料金は5000ドル程度 NYで「新卵子凍結サービス」が快調

コラム【ニューヨークからお届けします】

 ニューヨークにオープンした卵子凍結専門クリニック「Extend Fertility(エクステンド・ファーティリティー)」が話題になっています。通常のクリニックの半分の5000ドル程度で卵子凍結サービスが受けられるなど、これまでの不妊治療クリニックとは違い、20~30代前半の若い世代をターゲットに、卵子凍結に特化しているのが特色です。

 クリニック内は医療施設というよりも、若い女性が気軽に足を踏み入れることを狙ったハイテクでおしゃれな雰囲気。

 背景には、ここ数年飛躍的に進化した卵子凍結技術があります。2012年、米生殖医学会が「もはや卵子凍結の実験段階は終わった」と宣言。卵子凍結が、若い女性の人生の「選択」のひとつとして認知されるようになってきているのです。

「アップル」や「フェイスブック」をはじめ、企業が費用を負担するところも。18年までに7万6000人が施術を受けると予測されており、これは、実に13年の実施数の15倍に当たります。

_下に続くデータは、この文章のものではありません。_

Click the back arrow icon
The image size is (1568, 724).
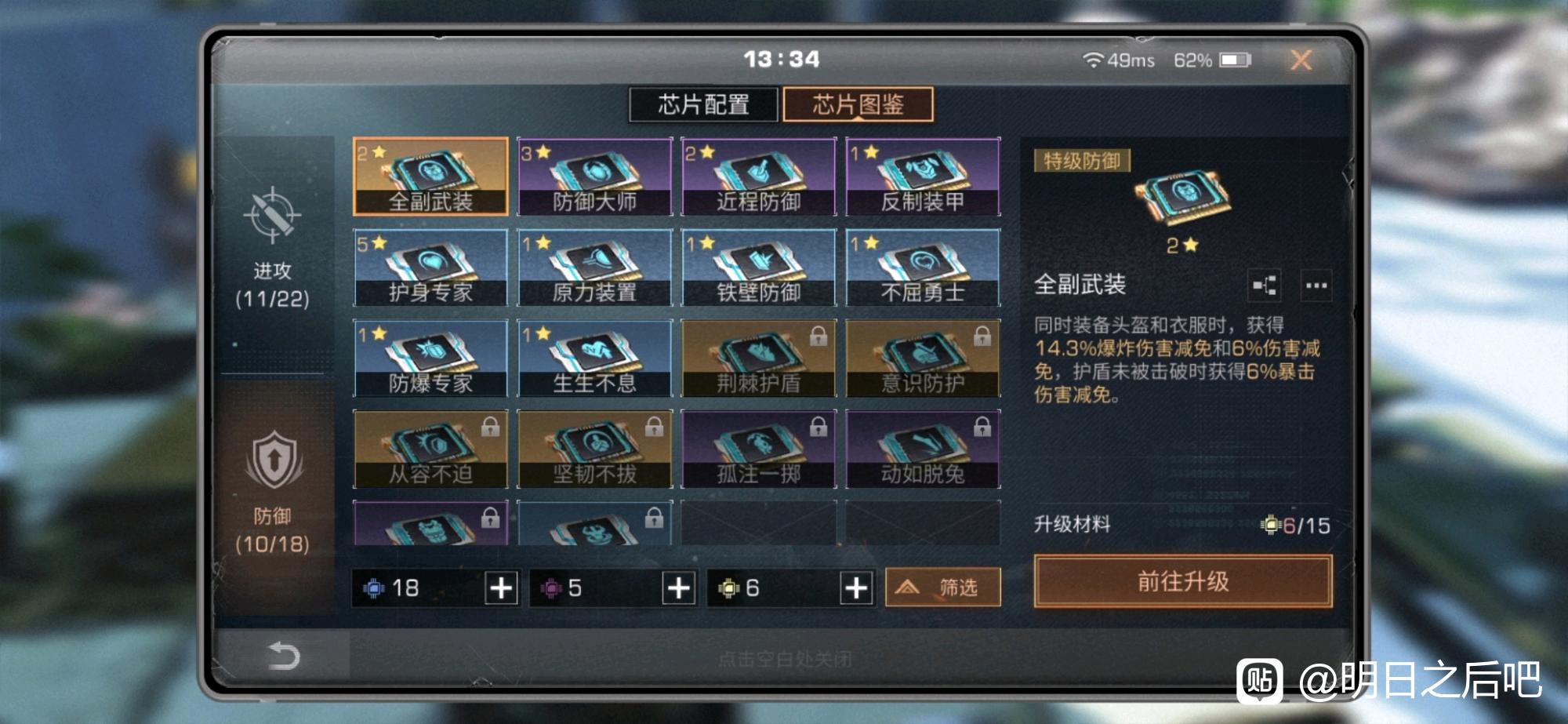tap(283, 656)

 こうしたニーズを見越して、同様のクリニックやサービスが全米で立ち上がっています。

「Prelude(プレリュード)」は各クリニックと提携してサービスを提供。元アップルのマーケティングディレクターを起用し、対象者を集めてカクテルパーティー形式で説明会を開催しています。費用面では一定の頭金を支払った後、月々200ドル程度で購読サービスが受けられるなどの工夫がされています。

 1つの卵子が赤ちゃんに育つ確率は2~12%。1ダースの卵子を採取しても25~50%という確率です。それでも、利用する女性たちからは「ブランド物のバッグを買うより、自分の将来の幸せのための贈り物としてずっと価値がある」などのコメントが聞かれます。

 一方、こうした傾向に対し「卵子凍結はライフスタイルではなく医療の問題。もっとシリアスに扱うべきでは」という批判の声も上がっています。